ウルティマオンライン 黒熊亭読書の秋2023応募作品 「秋の海」
「海を、見たことはあるか?」
突然、聞かれた。
ない。
ただ、うちのそばにある池からは川が流れだしていて、海につながっているのだと聞いたことはある。
この世界は、大きな水たまりの上に木の葉が浮いているような造りになっているのだという。
すべての地面、島の周りには水があって、船にのればどこへでもいけるのだと。
「じゃあ、見に行くか」
海は遠いところにある。
家畜の世話を考えると、遠出は得策ではない。
朝、家を出て、夕方には帰って来られる場所じゃないと出かけるわけにはいかない。
「やり方次第だな」
彼は、最寄りのムーンゲートから、ブリテンのムーンゲートまで移動して、その後ちょっと歩けば、小さな砂浜があって、海が見られると言った。
「リコールは、使えるのか?」
そこまで魔法のスキルはない。
大体このあたりで秘薬を手に入れるのは大変だ。もちろん落ちているのを見つけたら拾ってはおくが、私が使うのはいいところ、火種が何かの事故で消えてしまった時のためのファイアーボール程度。それも失敗しながら使うぐらいが関の山。
魔法を日常的に使うのは、秘薬を買える街に住んでいる人か、モンスターを狩るハンターか…ともかく私の日常には、あまり魔法は必要ない。
彼は、自分のバックパックから、スクロールを取り出して言った。
「もう、夏は終わったからな、秋の海もいいだろう、これを使えば、朝出かけて、夕方帰れるさ」
海。太陽の光を反射して、空のように青いらしい。
水は冷たく、川のようには流れずに、波があり、白く泡立つその波から、水を汲んでパンを焼く屋台があるという話を、父がしてくれたことがあった。
海のそばには、暑い場所でしか育たない木があって、珍しい飲み物や、食べ物が売られている。
その「ココナッツ」という木の実を、持って帰ってくれた、あれは私がまだ、かなり小さい頃だった。その不思議な手触り、その木からとれた繊維をつかったという織物で出来た小さなかばんは、私の宝物だった。
海…。
家のそばのため池とは多分、違うのだろう。とても大きい、向こう岸が見えないような水を、私はまだ、見たことがない。
***
「王都には、そういうところへ人を連れていく仕事があるのさ、金持ちをな。働いているうちに思ったんだ、なぜ、俺たちがいけないことがある?ってな」
彼はちょっと、うれしそうだった。
海では、そういう人たちは、何をするの?
「主に、飲み食いだな。それから水浴び、あとは砂浜を歩いたり、景色を見たり、というところか」
水浴びか…。この季節にはちょっと寒いかもしれない。
とはいえ、「主に飲み食い」ということであれば、家にある食料品をもっていけばいいだろう。
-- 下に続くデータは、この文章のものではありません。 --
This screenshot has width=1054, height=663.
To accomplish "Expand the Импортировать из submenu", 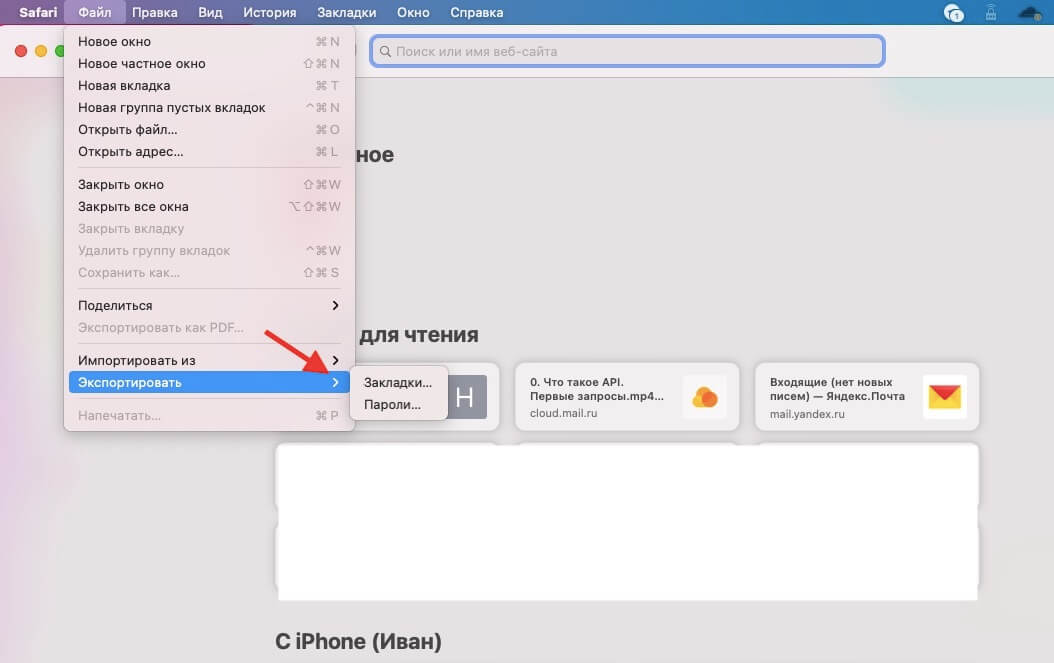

トウモロコシの粉で作ったパンや、一昨日に焼いた肉入りのパイに、夏、樽に仕込んだ林檎酒や、醸造したてのエール。
最後にゲートをくぐって旅をしたのは…まだ父が生きている頃だった。
ブリテンといえば、王様のおひざもと。きっと洗練された人々が歩いているのだろう。
私は、自分のブーツをそっと見た。
夏が過ぎ、裸足で歩かなくなってから出した古びたブーツは、頑丈一点張りのドラゴン皮。30年もつと職人がうけあったそれは、元は父の持ち物だ。
自分で染めた、薄い茶色の手織り麻のスカートは、ちょっといい色だと自分では思うけれど、きっと王都へ行ったら、作業着みたいに見えることだろう。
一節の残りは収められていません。